Challenge: Reproduce word for word the lines in the records running from the one that contains "The image size is (1204, 537)." through the end of the records, with both ends included.

Stored records
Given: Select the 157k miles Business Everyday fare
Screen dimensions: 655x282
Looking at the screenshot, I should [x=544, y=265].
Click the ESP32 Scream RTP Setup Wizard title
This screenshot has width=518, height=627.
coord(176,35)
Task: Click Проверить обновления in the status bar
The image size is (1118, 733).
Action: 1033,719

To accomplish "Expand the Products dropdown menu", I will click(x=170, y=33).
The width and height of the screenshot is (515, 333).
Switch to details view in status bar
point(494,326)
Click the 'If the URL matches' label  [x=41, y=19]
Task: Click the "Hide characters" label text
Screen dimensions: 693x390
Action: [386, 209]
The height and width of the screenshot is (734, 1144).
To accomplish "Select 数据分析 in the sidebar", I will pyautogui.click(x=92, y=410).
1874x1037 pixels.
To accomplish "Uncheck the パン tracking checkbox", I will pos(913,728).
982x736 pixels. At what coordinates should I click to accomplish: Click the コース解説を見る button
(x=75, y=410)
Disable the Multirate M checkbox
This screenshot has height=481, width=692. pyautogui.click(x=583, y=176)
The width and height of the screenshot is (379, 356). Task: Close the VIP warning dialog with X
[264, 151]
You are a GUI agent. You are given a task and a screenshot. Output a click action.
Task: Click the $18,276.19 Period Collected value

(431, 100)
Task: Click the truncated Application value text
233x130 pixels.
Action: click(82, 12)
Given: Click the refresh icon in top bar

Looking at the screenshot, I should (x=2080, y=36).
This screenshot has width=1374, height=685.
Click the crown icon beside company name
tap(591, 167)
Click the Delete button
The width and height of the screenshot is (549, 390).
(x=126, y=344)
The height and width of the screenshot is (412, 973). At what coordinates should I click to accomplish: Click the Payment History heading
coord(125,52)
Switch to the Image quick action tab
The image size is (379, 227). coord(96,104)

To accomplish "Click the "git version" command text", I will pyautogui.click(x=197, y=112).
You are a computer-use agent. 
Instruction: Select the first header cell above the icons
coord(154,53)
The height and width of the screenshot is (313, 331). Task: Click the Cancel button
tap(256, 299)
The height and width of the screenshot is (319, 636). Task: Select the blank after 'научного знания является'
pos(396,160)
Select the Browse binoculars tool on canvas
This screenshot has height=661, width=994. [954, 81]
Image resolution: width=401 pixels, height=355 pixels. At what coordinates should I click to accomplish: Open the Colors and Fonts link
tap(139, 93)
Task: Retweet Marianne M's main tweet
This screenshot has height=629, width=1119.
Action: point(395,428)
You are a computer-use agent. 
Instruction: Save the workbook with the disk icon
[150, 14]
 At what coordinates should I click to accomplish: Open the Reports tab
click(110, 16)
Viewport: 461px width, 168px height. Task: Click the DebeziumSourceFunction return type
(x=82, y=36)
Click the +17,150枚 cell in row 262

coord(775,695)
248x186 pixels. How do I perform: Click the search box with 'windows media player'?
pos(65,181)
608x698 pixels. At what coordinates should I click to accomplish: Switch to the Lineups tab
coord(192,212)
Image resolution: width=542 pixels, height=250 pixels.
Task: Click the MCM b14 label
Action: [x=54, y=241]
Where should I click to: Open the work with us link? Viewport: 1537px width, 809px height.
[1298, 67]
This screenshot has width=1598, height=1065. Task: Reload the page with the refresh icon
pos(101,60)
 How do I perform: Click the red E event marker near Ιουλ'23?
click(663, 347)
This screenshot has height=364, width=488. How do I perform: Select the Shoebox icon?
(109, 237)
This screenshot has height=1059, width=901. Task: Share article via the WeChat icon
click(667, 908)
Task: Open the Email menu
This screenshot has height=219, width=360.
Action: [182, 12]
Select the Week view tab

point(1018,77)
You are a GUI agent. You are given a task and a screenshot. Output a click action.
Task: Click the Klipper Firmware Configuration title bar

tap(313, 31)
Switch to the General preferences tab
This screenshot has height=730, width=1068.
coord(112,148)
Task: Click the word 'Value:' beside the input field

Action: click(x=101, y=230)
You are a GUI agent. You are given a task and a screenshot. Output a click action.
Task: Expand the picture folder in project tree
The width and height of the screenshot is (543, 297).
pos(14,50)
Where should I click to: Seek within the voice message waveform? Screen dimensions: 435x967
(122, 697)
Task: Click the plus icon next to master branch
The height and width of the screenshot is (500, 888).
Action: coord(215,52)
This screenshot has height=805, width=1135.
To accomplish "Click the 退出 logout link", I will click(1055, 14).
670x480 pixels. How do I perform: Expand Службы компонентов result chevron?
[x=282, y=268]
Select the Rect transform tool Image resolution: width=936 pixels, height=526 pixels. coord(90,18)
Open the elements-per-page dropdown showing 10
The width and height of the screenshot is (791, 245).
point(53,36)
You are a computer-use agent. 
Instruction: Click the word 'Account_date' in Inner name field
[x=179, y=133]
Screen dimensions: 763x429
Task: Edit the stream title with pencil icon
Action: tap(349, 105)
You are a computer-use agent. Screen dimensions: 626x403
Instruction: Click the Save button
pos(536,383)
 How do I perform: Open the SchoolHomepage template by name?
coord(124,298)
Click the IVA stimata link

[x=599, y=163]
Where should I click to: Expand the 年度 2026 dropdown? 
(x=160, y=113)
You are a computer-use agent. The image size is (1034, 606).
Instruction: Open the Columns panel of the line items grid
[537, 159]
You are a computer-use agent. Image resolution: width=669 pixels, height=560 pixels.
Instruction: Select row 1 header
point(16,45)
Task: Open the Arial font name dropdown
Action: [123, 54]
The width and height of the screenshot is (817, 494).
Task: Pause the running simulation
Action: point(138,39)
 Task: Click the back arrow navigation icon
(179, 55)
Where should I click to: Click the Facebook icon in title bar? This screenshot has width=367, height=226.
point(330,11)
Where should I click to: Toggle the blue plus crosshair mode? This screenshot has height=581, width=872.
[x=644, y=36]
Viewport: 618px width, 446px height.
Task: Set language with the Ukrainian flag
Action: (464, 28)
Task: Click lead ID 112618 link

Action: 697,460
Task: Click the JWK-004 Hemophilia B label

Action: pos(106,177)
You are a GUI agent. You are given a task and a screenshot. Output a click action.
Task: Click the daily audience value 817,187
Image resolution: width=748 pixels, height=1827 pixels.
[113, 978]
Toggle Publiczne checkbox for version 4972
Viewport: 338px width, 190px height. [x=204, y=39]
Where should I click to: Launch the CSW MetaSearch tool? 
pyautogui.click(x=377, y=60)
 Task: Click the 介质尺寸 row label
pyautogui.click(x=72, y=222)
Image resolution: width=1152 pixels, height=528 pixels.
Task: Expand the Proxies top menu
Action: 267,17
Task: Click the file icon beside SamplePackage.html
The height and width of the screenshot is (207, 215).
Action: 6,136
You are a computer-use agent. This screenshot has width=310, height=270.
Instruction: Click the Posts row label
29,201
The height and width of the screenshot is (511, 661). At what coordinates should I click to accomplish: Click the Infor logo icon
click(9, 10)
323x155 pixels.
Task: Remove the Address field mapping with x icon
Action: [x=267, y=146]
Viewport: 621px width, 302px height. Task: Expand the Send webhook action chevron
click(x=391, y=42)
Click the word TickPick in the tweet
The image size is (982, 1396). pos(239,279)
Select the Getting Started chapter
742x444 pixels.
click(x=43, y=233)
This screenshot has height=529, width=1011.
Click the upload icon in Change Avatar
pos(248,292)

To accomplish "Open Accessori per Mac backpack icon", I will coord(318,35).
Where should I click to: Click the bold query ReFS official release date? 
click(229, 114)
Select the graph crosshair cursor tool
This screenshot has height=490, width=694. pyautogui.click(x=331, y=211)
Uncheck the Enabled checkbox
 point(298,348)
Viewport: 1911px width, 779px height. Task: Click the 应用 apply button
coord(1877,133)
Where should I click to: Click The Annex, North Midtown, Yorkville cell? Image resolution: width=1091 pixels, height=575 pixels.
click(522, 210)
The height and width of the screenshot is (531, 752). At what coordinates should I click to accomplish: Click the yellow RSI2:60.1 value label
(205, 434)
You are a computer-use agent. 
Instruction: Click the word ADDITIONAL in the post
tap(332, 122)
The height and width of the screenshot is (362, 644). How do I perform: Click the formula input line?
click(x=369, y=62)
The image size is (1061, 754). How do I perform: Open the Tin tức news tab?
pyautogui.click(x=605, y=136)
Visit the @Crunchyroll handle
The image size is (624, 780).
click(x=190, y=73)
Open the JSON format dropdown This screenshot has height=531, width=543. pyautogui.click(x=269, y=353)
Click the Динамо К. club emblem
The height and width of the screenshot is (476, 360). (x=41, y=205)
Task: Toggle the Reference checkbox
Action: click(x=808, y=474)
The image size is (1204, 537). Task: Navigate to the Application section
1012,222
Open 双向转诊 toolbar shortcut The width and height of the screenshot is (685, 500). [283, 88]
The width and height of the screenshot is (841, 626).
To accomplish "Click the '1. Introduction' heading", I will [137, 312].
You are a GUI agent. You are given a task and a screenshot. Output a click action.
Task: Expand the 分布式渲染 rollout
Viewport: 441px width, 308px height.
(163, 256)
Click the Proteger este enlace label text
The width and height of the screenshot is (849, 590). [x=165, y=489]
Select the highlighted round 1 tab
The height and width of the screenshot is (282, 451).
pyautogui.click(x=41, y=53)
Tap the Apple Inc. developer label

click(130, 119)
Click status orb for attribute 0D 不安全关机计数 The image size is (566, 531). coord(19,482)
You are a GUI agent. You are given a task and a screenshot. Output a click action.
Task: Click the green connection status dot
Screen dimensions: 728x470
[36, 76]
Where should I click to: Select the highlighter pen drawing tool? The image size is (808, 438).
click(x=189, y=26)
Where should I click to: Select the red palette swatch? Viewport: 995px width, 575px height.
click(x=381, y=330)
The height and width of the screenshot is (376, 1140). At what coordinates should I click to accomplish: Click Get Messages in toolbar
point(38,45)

Response to the task:
The image size is (1204, 537). Task: Navigate to the Application section
1012,222
Open 双向转诊 toolbar shortcut The width and height of the screenshot is (685, 500). [283, 88]
The width and height of the screenshot is (841, 626).
To accomplish "Click the '1. Introduction' heading", I will [137, 312].
You are a GUI agent. You are given a task and a screenshot. Output a click action.
Task: Expand the 分布式渲染 rollout
Viewport: 441px width, 308px height.
(163, 256)
Click the Proteger este enlace label text
The width and height of the screenshot is (849, 590). [x=165, y=489]
Select the highlighted round 1 tab
The height and width of the screenshot is (282, 451).
pyautogui.click(x=41, y=53)
Tap the Apple Inc. developer label

click(130, 119)
Click status orb for attribute 0D 不安全关机计数 The image size is (566, 531). coord(19,482)
You are a GUI agent. You are given a task and a screenshot. Output a click action.
Task: Click the green connection status dot
Screen dimensions: 728x470
[36, 76]
Where should I click to: Select the highlighter pen drawing tool? The image size is (808, 438).
click(x=189, y=26)
Where should I click to: Select the red palette swatch? Viewport: 995px width, 575px height.
click(x=381, y=330)
The height and width of the screenshot is (376, 1140). At what coordinates should I click to accomplish: Click Get Messages in toolbar
point(38,45)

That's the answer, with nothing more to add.